Dit omvat de zorg voor een vergunningcheck, een elektronisch aanvraagformulier en een behandelmodule. Deze verantwoordelijkheid
is verder uitgewerkt in de artikelen 4 tot en met 6 van deze regeling.
In artikel 2, eerste lid, is bepaald dat de minister het bevoegd gezag ondersteunt bij het aansluiten en in gebruik nemen
van het omgevingsloket. In de loop van 2009 zijn steeds meer gemeenten, provincies en andere overheidsinstanties aangesloten
op het omgevingsloket.
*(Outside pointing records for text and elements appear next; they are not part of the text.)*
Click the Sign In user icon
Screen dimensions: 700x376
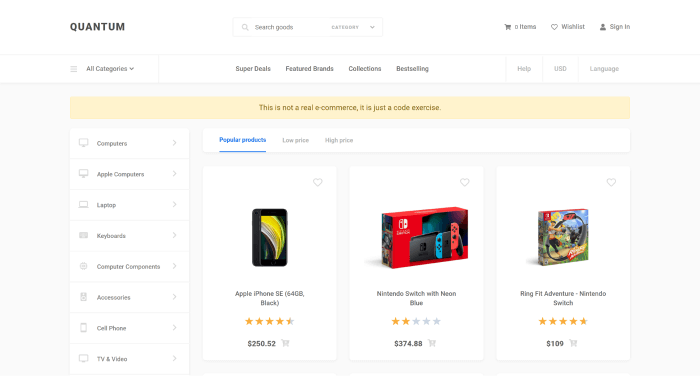point(603,27)
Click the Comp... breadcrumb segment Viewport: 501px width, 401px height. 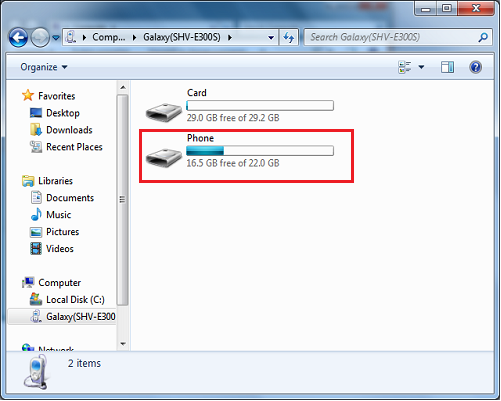(x=109, y=37)
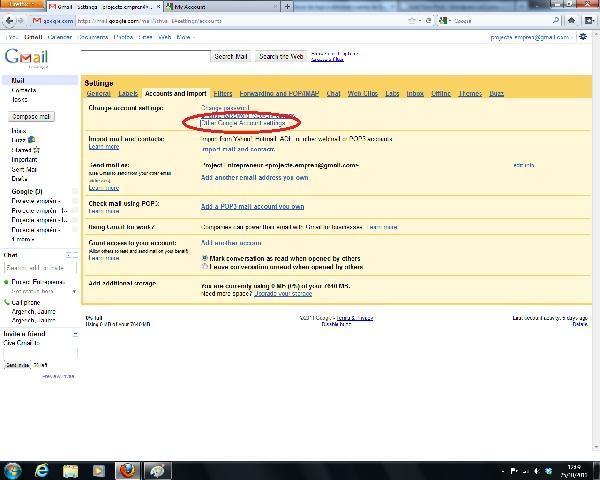Image resolution: width=600 pixels, height=480 pixels.
Task: Click Add a POP3 mail account link
Action: 252,206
Hierbij zijn zij zo nodig actief ondersteund door het Agentschap NL. Begin 2010 was de situatie zo
dat alle bovengenoemde overheidsinstanties zijn aangesloten op het omgevingsloket. Zodoende hebben zij tot 1 oktober 2010
met het omgevingsloket kunnen oefenen en daarmee ervaring kunnen opdoen.
Op grond van artikel 2, tweede lid, draagt de minister zorg voor de instandhouding van de helpdesk. De helpdesk zal voor het
bevoegd gezag als centraal aanspreekpunt fungeren voor vragen en bij storingen. Hij is per e-mail bereikbaar en verder, op
iedere werkdag van 09.00 – 12.00 uur, telefonisch. Voor de aanvrager fungeert het bevoegd gezag als eerste aanspreekpunt bij
vragen over het doen van een digitale aanvraag.
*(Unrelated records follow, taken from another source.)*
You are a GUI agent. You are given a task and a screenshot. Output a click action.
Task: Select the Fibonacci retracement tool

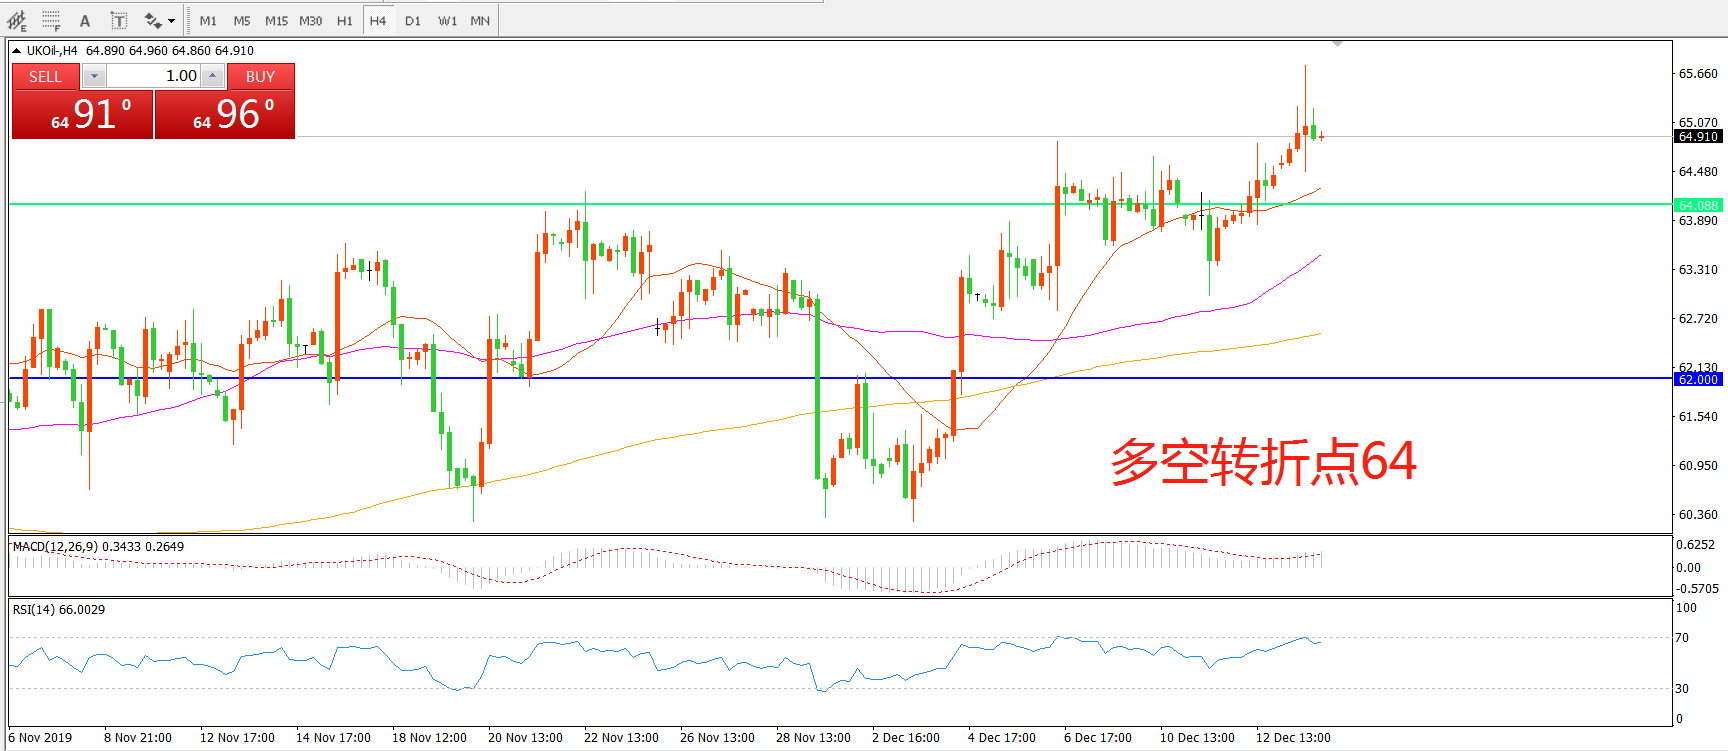click(51, 21)
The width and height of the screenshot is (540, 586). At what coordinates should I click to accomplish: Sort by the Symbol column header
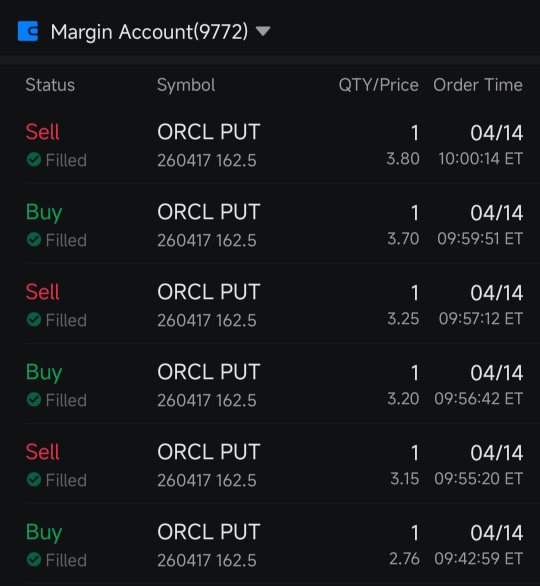[x=186, y=85]
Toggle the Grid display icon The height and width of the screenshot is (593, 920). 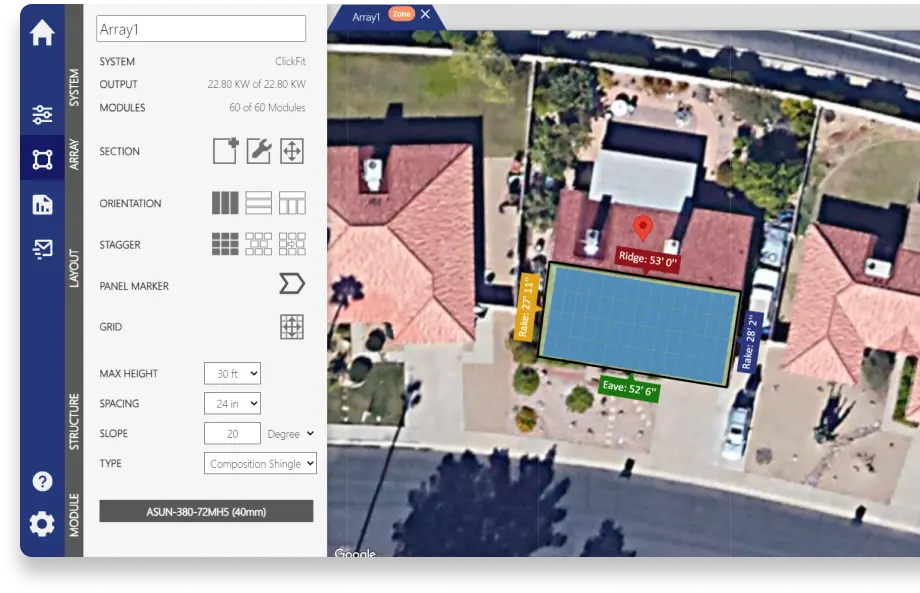291,326
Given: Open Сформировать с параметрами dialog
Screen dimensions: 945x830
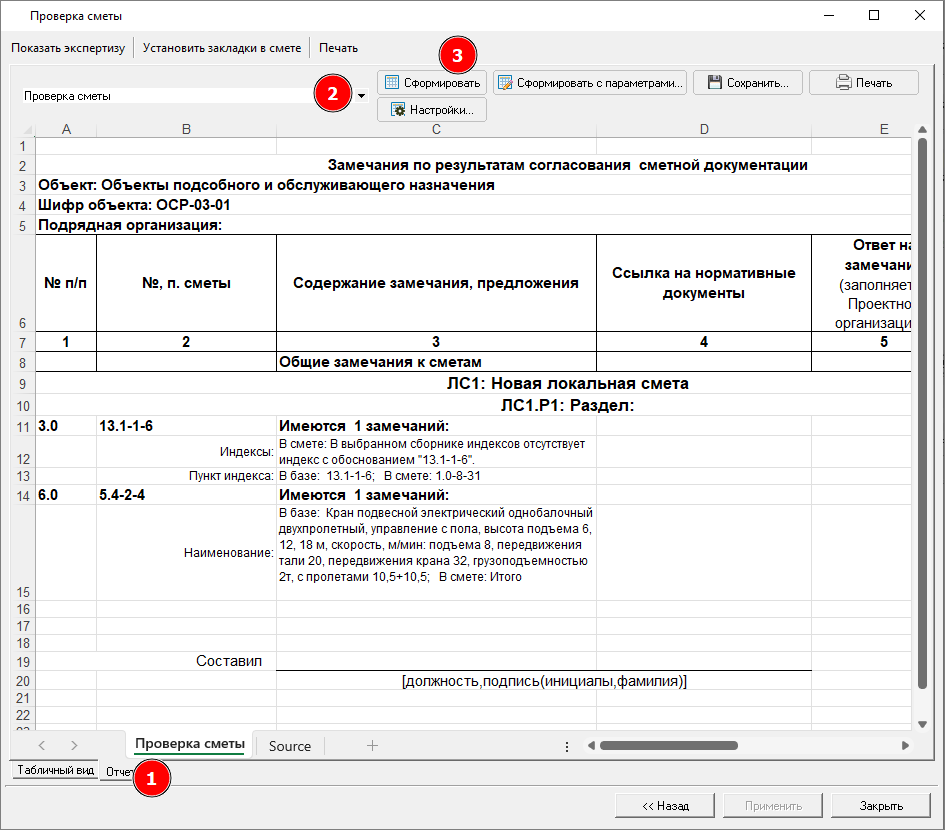Looking at the screenshot, I should pyautogui.click(x=590, y=83).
In het derde lid zijn de samenwerkingsverbanden geregeld.
Op strategisch niveau zal overleg plaatsvinden tussen de minister (als eigenaar van het loket) en de eigenaren van de betrokken
wet- en regelgeving die is geïntegreerd in dan wel aangehaakt aan de Wabo. Daarnaast zullen in ieder geval IPO, VNG (vertegenwoordigers
van de uitvoerende overheden) en het Ministerie van BZK (e-overheid) aan dit overleg deelnemen. In dit overleg zullen onder
andere aan de orde komen:
a. de doelstellingen en reikwijdte van de Wabo en de gevolgen daarbij voor het omgevingsloket (wat gaat er in de toekomst vallen
onder de Wabo);
b. het jaarplan en de meerjarenraming voor de Wabo;
c. knelpunten in de uitvoering die op tactisch of operationeel niveau niet opgelost zijn.
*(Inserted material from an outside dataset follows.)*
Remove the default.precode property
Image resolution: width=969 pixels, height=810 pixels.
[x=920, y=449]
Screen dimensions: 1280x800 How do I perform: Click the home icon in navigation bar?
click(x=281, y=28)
Op tactisch niveau zal het strategisch overleg ambtelijk worden voorbereid.
Op operationeel niveau zullen twee gebruikersoverleggen worden ingericht. Een voor branchepartijen (Stadswerk, Vereniging
BWT Nederland, Vereniging Milieu, Nibra, Federatie Welstand etc.) en een voor de uitvoerende overheden (gemeenten, provincies
en namens het Ministerie van Landbouw, Natuur en Voedselkwaliteit onder andere de Dienst Regelingen).
Artikel 3
In artikel 3 is de verantwoordelijkheid van het bevoegd gezag voor zijn deel van het omgevingsloket neergelegd. Het bevoegd
gezag is in artikel 1.1, eerste lid, van de Wabo gedefinieerd. Het betreft het bestuursorgaan dat bevoegd is tot het nemen
van een besluit ten aanzien van een aanvraag om een omgevingsvergunning of ten aanzien van een al verleende omgevingsvergunning.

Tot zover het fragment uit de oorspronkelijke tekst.